* Exercise directions
Pull out each line of the data that includes the word "Switch".

* Data extracts
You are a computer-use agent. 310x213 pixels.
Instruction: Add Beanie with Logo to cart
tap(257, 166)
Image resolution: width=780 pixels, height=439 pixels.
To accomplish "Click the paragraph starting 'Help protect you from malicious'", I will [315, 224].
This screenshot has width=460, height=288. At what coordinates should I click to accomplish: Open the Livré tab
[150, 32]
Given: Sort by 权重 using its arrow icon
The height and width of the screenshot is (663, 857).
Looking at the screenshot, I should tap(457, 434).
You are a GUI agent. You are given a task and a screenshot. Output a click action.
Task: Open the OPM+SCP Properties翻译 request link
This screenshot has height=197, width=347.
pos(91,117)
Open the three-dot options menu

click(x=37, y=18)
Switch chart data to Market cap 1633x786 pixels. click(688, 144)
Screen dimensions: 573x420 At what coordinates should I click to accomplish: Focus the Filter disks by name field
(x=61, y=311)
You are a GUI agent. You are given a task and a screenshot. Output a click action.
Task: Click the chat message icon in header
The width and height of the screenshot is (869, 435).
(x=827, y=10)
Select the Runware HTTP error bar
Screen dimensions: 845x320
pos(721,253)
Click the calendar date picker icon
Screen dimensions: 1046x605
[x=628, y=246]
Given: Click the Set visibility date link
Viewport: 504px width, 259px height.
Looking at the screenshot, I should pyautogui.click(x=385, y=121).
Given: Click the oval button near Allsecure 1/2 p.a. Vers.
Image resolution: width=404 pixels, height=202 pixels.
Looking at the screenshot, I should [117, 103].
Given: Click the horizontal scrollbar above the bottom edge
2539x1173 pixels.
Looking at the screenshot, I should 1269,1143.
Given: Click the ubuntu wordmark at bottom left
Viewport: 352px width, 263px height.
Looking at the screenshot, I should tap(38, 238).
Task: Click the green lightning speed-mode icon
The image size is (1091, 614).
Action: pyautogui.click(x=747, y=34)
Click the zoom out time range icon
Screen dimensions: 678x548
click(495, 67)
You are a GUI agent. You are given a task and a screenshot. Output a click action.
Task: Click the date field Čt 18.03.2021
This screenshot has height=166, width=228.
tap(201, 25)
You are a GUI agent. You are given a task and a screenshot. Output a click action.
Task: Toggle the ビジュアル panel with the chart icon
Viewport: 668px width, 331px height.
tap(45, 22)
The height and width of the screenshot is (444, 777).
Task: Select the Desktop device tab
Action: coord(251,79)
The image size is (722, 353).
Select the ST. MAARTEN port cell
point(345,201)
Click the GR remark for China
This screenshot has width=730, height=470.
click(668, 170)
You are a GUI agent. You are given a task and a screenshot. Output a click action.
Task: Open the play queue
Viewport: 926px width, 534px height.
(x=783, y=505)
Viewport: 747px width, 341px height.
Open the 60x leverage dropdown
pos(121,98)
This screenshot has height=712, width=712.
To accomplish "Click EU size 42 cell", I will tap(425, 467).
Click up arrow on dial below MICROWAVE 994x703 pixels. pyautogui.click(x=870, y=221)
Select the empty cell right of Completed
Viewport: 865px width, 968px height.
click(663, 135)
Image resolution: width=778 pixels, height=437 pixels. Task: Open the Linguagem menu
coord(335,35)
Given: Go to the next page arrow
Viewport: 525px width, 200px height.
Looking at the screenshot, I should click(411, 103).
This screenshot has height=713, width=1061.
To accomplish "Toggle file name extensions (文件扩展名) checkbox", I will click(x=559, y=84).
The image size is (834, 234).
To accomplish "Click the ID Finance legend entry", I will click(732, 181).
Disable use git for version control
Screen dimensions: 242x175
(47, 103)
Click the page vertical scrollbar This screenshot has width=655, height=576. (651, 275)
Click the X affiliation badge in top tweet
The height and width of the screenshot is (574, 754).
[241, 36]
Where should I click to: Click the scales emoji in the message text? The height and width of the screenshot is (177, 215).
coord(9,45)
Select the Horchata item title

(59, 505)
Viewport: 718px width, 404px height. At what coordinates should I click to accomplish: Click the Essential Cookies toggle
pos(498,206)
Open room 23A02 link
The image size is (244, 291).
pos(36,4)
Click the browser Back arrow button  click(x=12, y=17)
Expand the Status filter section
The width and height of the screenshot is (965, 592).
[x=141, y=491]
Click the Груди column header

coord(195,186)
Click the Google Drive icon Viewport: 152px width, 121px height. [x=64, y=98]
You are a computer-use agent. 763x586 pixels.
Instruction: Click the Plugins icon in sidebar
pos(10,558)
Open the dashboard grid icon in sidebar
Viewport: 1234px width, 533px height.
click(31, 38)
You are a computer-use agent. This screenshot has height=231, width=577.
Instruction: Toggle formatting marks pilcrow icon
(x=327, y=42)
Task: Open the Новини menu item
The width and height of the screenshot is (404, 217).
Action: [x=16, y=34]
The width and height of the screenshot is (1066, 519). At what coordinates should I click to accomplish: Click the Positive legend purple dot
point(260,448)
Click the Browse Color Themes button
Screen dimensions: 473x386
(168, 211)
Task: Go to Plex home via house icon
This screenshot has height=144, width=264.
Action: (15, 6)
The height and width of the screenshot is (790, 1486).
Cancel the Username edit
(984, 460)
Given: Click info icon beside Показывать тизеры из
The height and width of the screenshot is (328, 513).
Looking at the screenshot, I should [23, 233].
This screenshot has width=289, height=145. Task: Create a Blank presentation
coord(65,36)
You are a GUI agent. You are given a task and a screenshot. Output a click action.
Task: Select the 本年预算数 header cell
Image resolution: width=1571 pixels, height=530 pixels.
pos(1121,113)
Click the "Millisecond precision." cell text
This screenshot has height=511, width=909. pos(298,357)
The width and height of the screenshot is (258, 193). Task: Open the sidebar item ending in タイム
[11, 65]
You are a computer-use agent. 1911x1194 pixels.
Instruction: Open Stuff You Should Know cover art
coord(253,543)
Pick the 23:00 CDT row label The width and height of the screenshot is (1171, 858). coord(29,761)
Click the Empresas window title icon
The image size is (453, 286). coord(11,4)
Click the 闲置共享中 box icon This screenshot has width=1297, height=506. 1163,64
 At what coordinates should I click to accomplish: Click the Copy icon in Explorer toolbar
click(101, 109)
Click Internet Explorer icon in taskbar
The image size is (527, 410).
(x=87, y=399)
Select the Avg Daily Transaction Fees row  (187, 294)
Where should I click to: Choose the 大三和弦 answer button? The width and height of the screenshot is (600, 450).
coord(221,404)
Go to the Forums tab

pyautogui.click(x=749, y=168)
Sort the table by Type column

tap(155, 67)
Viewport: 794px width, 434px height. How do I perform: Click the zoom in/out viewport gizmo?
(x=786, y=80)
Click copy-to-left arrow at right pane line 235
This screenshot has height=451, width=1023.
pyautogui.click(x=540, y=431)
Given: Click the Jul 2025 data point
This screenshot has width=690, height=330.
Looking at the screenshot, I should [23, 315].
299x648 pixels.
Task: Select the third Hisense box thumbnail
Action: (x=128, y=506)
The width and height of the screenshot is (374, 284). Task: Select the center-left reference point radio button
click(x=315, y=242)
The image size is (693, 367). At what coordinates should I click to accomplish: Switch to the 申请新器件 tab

* Solution below
Switch chart data to Market cap 1633x786 pixels. click(688, 144)
The image size is (693, 367). At what coordinates should I click to accomplish: Switch to the 申请新器件 tab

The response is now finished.